Opinion
Record No. 2698-00-1.
March 27, 2001.
Appeal from the Virginia Workers' Compensation Commission.
(William C. Walker; Donna White Kearney; Taylor Walker, P.C., on brief), for appellant.
(Alan P. Owens, on brief), for appellee.
Present: Chief Judge Fitzpatrick, Judge Bumgardner and Senior Judge Hodges.
MEMORANDUM OPINION
Pursuant to Code § 17.1-413, this opinion is not designated for publication.
City of Portsmouth Sheriff's Department (employer) contends that the Workers' Compensation Commission erred in finding that employer failed to present sufficient medical evidence to rebut the statutory presumption contained in Code § 65.2-402 that Harry W. Torbert's (claimant) heart disease is an occupational disease under the Workers' Compensation Act ("the Act").
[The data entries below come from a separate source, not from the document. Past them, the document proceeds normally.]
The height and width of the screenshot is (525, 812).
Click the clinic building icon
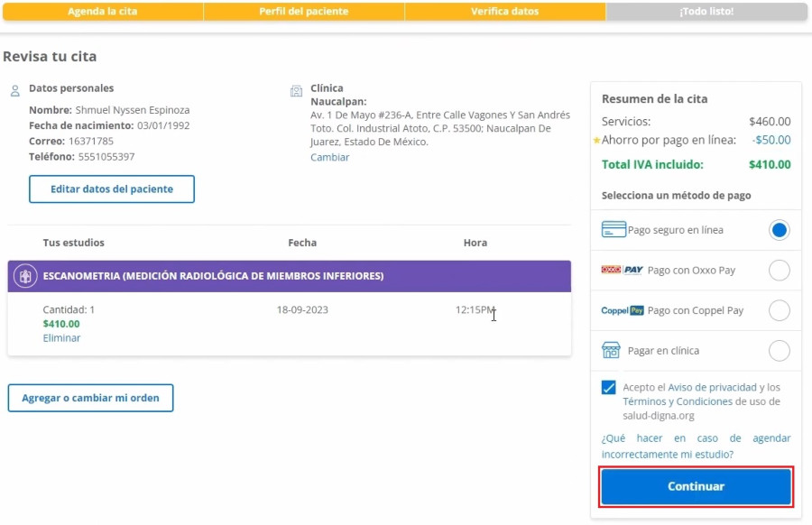point(296,91)
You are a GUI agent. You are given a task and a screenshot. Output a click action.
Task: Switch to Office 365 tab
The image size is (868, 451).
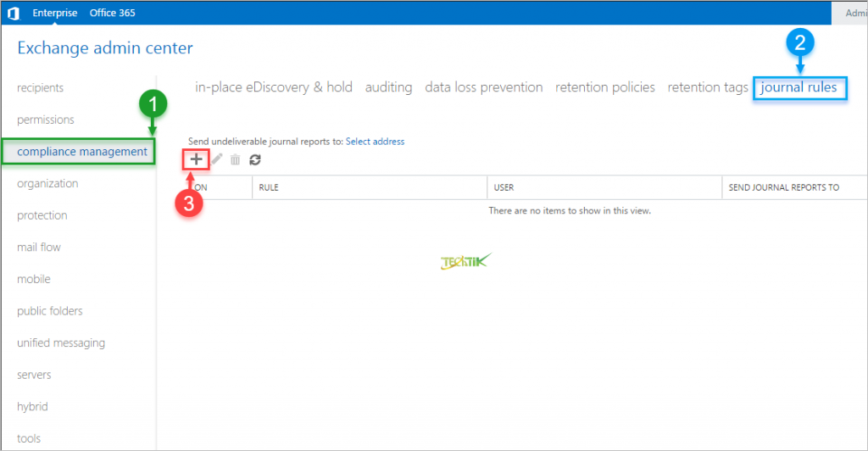click(x=112, y=13)
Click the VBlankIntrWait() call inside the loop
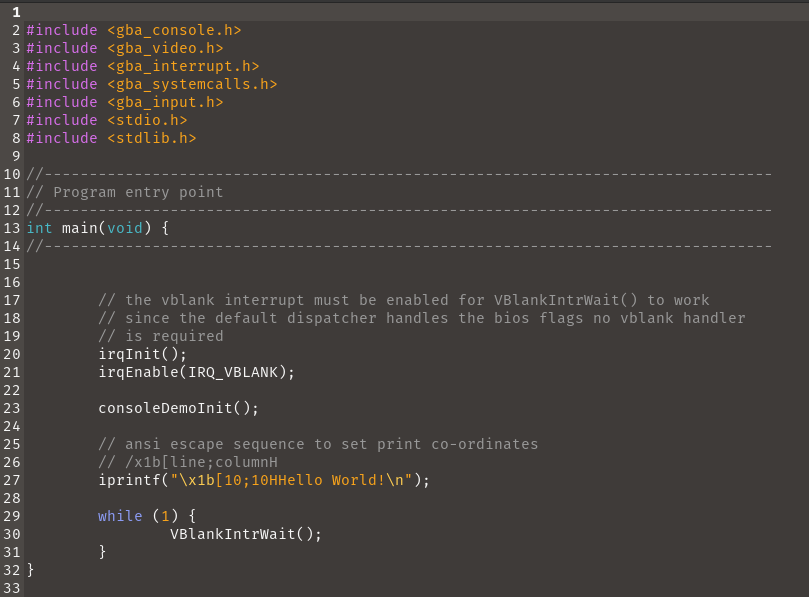Image resolution: width=809 pixels, height=597 pixels. click(x=246, y=534)
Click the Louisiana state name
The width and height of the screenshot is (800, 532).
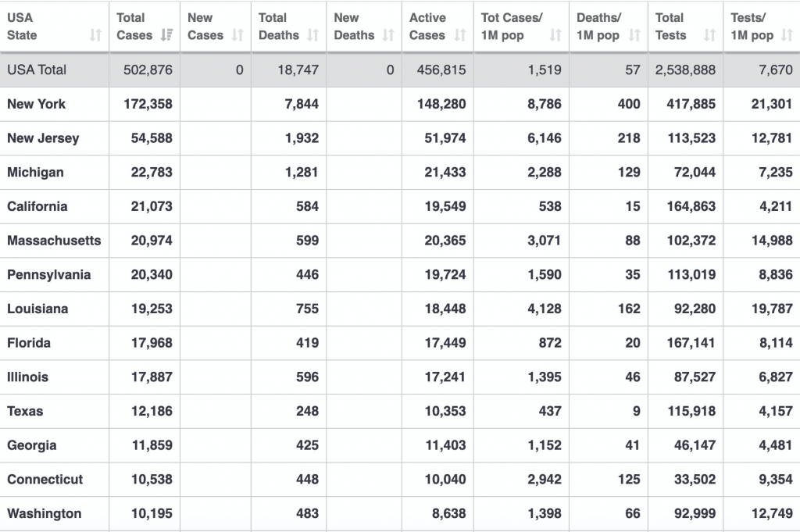38,309
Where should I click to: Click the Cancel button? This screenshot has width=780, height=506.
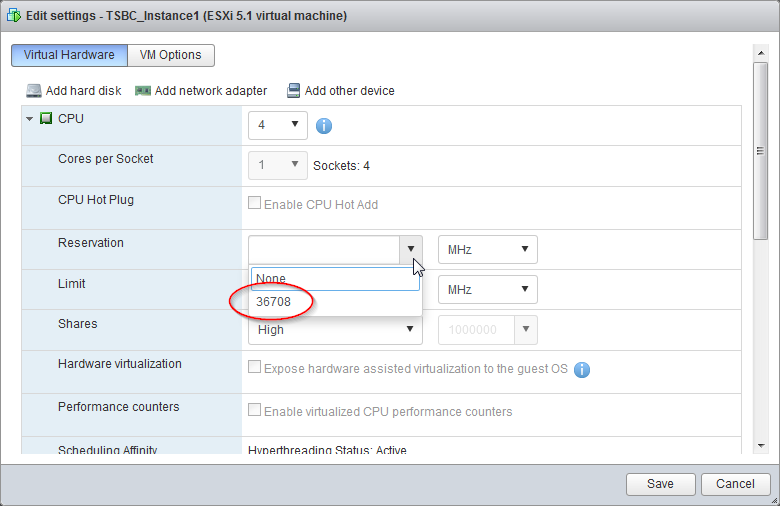pos(736,484)
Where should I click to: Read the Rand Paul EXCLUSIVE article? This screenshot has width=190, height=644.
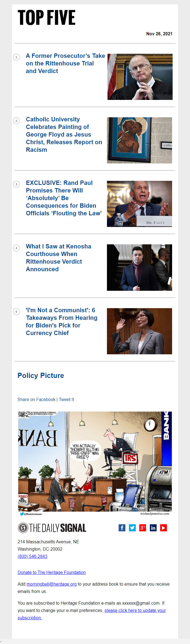pyautogui.click(x=64, y=198)
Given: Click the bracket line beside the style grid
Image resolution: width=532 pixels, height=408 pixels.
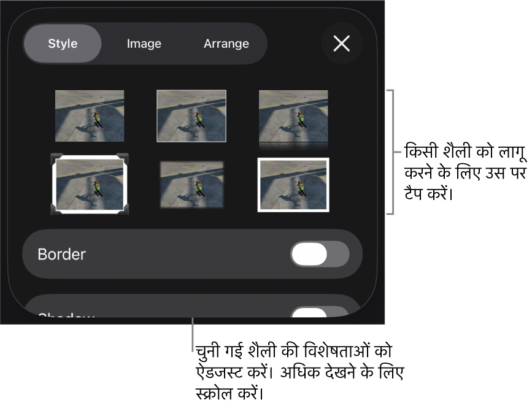Looking at the screenshot, I should [391, 152].
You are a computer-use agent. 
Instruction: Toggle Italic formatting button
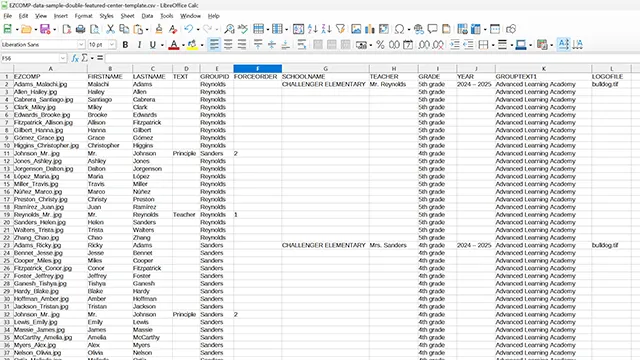pos(139,44)
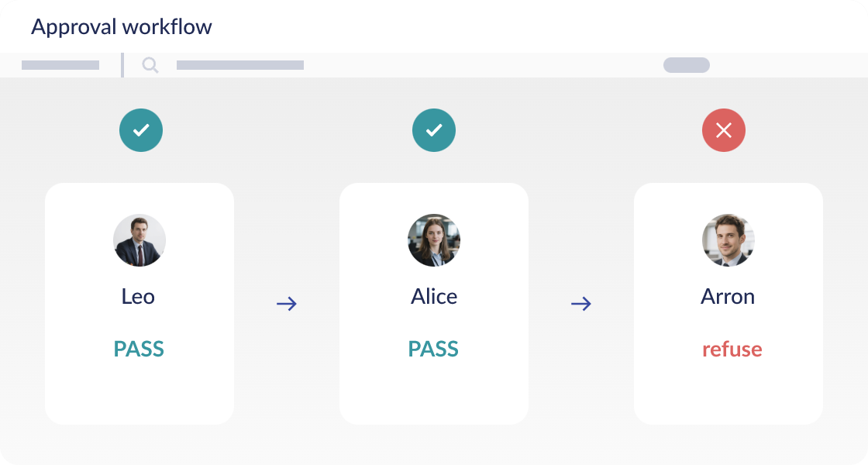The height and width of the screenshot is (465, 868).
Task: Open Leo's profile photo
Action: pos(140,240)
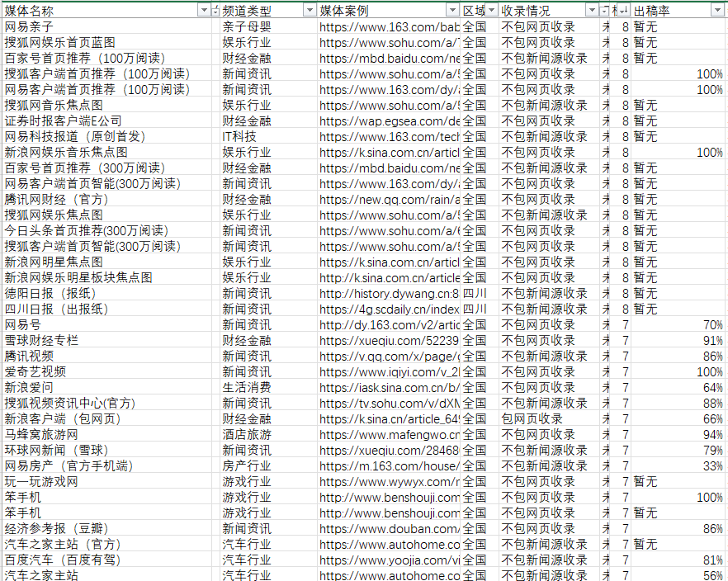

Upon reviewing the record and the briefs of the parties, we conclude that this appeal is without merit. Accordingly, we summarily affirm the commission's decision. See Rule 5A:27.
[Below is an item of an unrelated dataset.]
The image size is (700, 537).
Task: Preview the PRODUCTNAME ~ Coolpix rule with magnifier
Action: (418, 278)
On appeal, we view the evidence in the light most favorable to the prevailing party below. See R.G. Moore Bldg. Corp. v. Mullins, 10 Va. App. 211, 212, 390 S.E.2d 788, 788 (1990).
So viewed, the evidence proved that appellant had been a Portsmouth City police officer for twenty-five years. In 1989, the Portsmouth Sheriff's Department hired claimant as a deputy sheriff/corrections officer.
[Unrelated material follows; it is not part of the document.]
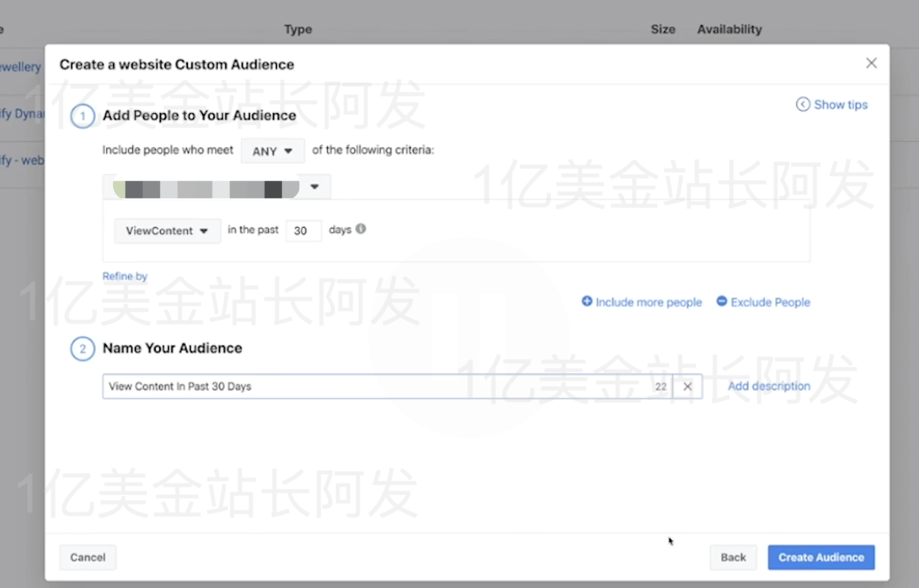Image resolution: width=919 pixels, height=588 pixels.
Task: Click the Type column header
Action: pyautogui.click(x=298, y=29)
In 1987, claimant was diagnosed with diabetes. Since at least 1994, claimant had intermittently treated his diabetes with medication. In January 1991, claimant had an abnormal electrocardiogram. In August 1996, a left atrial hemi-block was discovered in claimant.
Claimant's job required that he process inmates in and out of jail, supervise their meals and activities, and transport them to and from court and other jail facilities. Claimant testified regarding various job stressors primarily related to conflict with his supervisors.
On November 15, 1998, as claimant was carrying meals to an outside facility, he felt pain in his left arm and experienced shortness of breath. The next day, he reported to Maryview Medical Center emergency room, where he was examined by Dr. Kasedul Hoq.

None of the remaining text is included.